In materials science, the bulk coordination number is the number of atoms touching any other atom in a crystal lattice. It differs significantly from the chemistry definition because while diamond (which is entirely made of carbon) has a coordination number of 4, graphite (which is also entirely made out of carbon) has a coordination number of 3. It differs from the surface coordination number which is always less than the bulk coordination number. The surface coordination number is dependent on which Miller index the surface uses. In a body-centered cubic (BCC) crystal, the bulk coordination number is 8, whereas for the (100) surface, the surface coordination number is 4.

There are many definitions of the term coordination number, but there is no one simple unambiguous definition that works in all cases. For simple monodentate and chelating ligands, the coordination number can be defined as the number of atoms or ligands directly bonded to the metal atom. For example, [Fe(NH3)6]3+ and [Fe(en)3]3+ are both 6-coordinate complexes. But complications quickly arise when one considers the bonding of alkene or alkenyl fragments such as ethylene and cyclopentadienyl. For example, in ferrocene all ten cyclopentadienyl carbons are equally bonded to the iron center, but few would call this a 10-coordinate complex. Given the reactivity and bonding of ferrocene, calling it a 2-coordinate complex doesn't seem quite right either. The general consensus is to consider ferrocene a six coordinate species because there are six electron pairs on the ligands that participate in bonding (using the ionic formalism).
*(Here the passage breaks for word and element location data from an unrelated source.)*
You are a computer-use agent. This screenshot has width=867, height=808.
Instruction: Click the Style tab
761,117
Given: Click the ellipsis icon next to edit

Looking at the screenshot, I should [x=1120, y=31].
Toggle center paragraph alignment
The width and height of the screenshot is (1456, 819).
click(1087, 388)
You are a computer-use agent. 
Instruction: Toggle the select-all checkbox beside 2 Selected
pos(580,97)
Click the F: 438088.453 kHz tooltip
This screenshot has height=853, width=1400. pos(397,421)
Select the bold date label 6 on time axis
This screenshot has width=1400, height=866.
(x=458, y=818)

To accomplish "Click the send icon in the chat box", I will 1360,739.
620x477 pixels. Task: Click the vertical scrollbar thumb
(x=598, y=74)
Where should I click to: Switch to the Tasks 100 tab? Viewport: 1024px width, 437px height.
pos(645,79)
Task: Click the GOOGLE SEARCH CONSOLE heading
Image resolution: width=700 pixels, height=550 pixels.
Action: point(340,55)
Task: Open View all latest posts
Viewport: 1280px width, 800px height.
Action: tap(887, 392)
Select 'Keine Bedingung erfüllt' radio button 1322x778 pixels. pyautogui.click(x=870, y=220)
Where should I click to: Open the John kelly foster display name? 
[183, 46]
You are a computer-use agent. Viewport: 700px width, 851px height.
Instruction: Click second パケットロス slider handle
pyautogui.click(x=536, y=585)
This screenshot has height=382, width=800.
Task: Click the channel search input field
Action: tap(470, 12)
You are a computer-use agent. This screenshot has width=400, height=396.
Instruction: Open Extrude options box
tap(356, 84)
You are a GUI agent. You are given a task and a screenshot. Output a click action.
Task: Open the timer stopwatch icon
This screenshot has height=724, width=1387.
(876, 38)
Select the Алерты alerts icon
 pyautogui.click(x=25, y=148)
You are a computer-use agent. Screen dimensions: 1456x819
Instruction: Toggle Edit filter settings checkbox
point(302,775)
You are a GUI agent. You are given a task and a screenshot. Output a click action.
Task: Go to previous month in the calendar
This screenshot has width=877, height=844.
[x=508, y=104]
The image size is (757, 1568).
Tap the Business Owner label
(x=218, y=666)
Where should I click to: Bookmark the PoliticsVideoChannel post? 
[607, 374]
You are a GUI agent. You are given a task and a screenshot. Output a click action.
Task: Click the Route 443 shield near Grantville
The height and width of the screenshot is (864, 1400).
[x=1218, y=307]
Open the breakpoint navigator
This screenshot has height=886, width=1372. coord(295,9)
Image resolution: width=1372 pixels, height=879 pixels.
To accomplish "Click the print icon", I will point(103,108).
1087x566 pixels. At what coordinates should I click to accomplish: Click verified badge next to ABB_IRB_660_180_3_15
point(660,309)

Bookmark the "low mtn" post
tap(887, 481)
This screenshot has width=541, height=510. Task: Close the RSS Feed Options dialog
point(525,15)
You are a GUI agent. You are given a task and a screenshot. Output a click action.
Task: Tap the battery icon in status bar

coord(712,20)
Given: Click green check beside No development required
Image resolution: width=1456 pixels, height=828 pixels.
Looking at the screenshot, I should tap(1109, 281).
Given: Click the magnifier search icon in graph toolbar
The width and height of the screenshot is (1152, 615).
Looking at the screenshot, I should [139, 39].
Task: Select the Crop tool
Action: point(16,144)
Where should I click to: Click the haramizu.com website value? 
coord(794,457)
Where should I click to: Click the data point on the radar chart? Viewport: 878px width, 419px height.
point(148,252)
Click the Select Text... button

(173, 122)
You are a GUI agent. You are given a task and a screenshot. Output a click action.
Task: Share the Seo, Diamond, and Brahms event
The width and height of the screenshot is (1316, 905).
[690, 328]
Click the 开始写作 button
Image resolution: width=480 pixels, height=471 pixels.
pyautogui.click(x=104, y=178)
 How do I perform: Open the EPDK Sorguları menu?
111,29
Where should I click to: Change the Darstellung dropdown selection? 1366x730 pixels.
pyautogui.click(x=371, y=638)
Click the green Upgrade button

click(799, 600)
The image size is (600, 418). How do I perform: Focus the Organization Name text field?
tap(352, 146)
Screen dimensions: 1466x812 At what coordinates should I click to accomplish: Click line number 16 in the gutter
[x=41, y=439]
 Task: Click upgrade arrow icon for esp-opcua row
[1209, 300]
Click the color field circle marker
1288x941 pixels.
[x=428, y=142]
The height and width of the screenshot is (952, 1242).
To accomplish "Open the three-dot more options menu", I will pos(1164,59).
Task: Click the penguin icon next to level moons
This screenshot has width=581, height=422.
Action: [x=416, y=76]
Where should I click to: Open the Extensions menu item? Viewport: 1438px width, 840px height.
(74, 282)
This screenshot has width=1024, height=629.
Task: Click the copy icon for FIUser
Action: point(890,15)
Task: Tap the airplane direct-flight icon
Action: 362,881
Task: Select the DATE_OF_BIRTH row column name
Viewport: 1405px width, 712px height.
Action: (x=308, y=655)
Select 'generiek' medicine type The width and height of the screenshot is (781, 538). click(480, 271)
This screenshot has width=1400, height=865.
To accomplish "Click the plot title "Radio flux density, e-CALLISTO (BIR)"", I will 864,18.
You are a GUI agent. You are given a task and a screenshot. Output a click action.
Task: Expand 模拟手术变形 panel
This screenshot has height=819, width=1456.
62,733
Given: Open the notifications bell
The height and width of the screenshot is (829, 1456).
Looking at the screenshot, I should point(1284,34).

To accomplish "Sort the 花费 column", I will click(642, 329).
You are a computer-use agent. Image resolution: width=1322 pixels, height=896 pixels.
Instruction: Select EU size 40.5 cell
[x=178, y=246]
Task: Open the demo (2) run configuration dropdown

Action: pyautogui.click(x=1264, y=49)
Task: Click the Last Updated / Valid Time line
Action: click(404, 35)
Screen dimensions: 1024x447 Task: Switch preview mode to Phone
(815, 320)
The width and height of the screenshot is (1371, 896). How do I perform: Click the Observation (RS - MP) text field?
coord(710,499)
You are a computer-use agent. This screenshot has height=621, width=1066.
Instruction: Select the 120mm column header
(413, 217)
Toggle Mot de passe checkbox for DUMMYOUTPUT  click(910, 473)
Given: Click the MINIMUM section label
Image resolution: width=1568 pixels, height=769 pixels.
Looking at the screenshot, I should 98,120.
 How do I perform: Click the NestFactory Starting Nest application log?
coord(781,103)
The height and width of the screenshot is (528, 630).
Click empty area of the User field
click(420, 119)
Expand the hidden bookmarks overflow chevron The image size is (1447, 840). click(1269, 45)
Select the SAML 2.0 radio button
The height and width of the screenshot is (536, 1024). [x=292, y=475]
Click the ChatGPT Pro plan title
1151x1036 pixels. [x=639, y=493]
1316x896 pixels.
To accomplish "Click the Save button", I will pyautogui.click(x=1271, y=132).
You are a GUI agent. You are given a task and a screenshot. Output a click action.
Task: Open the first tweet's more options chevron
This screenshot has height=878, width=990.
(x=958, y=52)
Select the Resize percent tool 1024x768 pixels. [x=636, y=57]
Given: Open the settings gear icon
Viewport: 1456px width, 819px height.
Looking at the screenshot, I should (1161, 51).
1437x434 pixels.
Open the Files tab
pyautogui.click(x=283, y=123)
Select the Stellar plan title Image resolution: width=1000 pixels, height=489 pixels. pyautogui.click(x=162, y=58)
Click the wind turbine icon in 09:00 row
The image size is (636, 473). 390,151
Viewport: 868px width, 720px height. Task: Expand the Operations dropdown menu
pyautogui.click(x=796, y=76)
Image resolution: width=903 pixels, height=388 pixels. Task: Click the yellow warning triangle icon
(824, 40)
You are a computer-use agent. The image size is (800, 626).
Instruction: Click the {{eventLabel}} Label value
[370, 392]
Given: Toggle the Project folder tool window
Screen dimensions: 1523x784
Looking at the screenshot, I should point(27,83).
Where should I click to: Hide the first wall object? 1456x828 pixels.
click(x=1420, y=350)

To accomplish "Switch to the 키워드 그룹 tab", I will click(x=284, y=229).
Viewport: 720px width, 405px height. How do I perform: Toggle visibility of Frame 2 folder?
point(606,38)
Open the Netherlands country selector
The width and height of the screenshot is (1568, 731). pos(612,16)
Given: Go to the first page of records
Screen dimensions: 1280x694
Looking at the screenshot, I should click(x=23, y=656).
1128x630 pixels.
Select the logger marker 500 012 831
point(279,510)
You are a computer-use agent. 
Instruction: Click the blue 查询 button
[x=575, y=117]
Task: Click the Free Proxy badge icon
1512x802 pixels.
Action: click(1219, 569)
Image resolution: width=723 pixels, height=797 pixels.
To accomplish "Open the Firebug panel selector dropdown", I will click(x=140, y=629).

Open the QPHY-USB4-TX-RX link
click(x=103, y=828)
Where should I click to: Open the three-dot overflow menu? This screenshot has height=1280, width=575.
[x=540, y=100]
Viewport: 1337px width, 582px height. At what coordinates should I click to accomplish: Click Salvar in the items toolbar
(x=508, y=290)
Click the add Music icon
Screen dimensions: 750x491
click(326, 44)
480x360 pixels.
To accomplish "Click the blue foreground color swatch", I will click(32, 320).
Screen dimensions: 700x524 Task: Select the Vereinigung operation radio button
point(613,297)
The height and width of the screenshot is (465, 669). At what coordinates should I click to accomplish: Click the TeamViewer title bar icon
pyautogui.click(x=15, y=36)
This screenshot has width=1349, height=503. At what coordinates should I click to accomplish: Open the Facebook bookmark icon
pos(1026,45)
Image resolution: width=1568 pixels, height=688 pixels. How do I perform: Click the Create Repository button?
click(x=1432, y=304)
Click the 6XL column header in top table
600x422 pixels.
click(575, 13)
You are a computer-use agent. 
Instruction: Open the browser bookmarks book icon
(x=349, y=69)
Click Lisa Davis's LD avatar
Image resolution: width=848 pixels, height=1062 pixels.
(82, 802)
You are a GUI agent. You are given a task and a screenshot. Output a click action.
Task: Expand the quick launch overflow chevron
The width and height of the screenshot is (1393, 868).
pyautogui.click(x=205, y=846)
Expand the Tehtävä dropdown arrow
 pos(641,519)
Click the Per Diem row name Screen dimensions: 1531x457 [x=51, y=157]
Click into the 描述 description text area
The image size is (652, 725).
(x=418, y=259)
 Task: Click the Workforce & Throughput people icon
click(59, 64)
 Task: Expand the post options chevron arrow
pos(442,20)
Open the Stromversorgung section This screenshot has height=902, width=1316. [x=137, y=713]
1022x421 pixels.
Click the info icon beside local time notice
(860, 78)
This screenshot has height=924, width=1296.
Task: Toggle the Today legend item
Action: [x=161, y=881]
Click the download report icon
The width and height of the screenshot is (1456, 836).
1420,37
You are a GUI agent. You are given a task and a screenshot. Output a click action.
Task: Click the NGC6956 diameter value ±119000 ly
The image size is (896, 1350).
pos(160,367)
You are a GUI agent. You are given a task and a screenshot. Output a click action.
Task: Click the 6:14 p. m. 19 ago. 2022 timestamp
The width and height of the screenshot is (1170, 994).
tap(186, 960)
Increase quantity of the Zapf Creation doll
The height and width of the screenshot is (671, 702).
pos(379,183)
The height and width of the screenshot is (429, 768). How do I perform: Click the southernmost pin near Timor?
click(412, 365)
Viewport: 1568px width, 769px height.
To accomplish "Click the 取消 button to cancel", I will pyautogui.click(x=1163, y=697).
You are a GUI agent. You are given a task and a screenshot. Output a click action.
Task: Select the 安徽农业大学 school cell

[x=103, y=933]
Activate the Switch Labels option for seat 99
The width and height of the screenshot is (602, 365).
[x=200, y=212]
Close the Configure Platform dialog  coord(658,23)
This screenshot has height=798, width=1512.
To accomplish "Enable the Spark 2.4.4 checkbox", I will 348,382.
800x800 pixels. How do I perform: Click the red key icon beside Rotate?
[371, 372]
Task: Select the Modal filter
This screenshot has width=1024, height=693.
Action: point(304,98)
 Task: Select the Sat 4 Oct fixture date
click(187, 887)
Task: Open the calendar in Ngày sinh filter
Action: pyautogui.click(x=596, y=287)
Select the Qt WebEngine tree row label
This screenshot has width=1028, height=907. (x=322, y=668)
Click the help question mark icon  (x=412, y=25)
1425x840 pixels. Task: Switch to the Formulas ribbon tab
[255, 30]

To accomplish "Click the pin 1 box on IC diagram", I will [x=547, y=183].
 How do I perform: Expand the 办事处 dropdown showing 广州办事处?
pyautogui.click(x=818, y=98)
While this method seems to alleviate the problem, it adds further complications. Here are some examples:

Alkoxide, imido and oxo ligands can donate one, two or three pairs of electrons to a metal center, but in all cases each only occupies one coordination site.

Cp2TiCl2 would not be considered an 8-coordinate complex by most chemists!

Alkene complexes can be drawn as neutral two electron donors but are sometimes considered dianionic bidentate ligands. Either way, alkenes are usually considered to occupy only one coordination site. Whew! This isn't easy. The way that I suggest is to count each pair of electrons donated to the metal, ignoring any pi-donation that is localized on a single atom. This allows you to count the pi and delta-type orbitals on cyclopentadiene, but ignore the pi-electrons from an imido ligand.